In the learning domain, the authors cover both value‑based and policy‑based multi‑objective reinforcement‑learning (MORL) methods. Vector‑valued Q‑learning updates a set of Q‑vectors per state‑action pair and selects actions based on Pareto dominance. Deep extensions (Multi‑Objective DQN) adapt the network architecture to output a vector of Q‑values and employ experience replay buffers that store multi‑objective transitions. Policy‑gradient approaches such as Multi‑Objective Policy Gradient (MOPG) and Multi‑Objective Actor‑Critic introduce a set of Lagrange multipliers that are either pre‑specified or learned online to balance the objectives during gradient ascent. Evolutionary strategies and Bayesian optimization are presented as meta‑learning tools that can efficiently explore the space of scalarizations, producing a diverse collection of policies that approximate the Pareto front with relatively few environment interactions.

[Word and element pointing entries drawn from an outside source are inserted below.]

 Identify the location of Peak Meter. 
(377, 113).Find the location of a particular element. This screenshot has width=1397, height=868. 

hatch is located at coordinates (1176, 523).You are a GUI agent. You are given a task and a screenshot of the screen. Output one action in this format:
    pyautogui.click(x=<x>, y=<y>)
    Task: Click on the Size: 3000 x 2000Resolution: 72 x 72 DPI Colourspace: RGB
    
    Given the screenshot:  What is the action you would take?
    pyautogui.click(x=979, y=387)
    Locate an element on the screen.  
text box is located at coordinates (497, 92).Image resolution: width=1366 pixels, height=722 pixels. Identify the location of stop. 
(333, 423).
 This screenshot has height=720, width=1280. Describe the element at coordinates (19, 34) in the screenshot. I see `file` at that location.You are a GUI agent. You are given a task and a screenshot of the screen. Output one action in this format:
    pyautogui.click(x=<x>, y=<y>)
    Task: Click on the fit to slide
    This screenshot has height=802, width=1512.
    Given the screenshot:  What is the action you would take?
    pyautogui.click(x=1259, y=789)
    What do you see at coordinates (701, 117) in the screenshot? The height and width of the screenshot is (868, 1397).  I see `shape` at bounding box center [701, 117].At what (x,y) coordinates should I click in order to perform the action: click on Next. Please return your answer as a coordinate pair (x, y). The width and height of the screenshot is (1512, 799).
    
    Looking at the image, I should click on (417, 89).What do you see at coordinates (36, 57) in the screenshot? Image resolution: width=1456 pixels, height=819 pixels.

The paper also surveys concrete applications, illustrating how the taxonomy guides algorithm selection. In robotic path planning, energy consumption and travel time are jointly optimized; because the objectives are convex, a convex‑hull representation often suffices, and ε‑approximate MOVI is employed. In autonomous driving, safety constraints make the problem fall into the “Impossible” scenario, prompting the use of Pareto‑front approximations that can be queried at run‑time based on user preferences. In personalized medicine, treatment efficacy versus side‑effect risk is a classic “Undesirable” case, leading to the deployment of policy‑set methods that present clinicians with a spectrum of treatment options. Financial portfolio management is highlighted as an example where risk‑adjusted return trade‑offs are handled via scalarizations that are learned from market data, illustrating the “Infeasible” scenario where exact solutions are too costly and approximate methods are required.
Finally, the authors outline several promising research directions. First, automatic scalarization learning—inferring the decision maker’s utility function from interaction data—remains largely open. Second, scalable Pareto‑front representation (e.g., using succinct data structures, incremental pruning, or neural approximators) is needed for high‑dimensional state spaces. Third, transfer and meta‑learning across tasks with similar objective structures could dramatically reduce sample complexity. Fourth, human‑in‑the‑loop interfaces that allow users to navigate the Pareto front intuitively are essential for real‑world deployment.
In summary, this survey provides a coherent framework that clarifies when multi‑objective methods are indispensable, categorizes existing algorithms by scalarization, policy type, and solution structure, and maps them to practical domains. It serves as both a reference for researchers seeking to develop new multi‑objective planning or learning algorithms and a guide for practitioners aiming to select the most appropriate technique for their specific multi‑objective sequential decision‑making problem.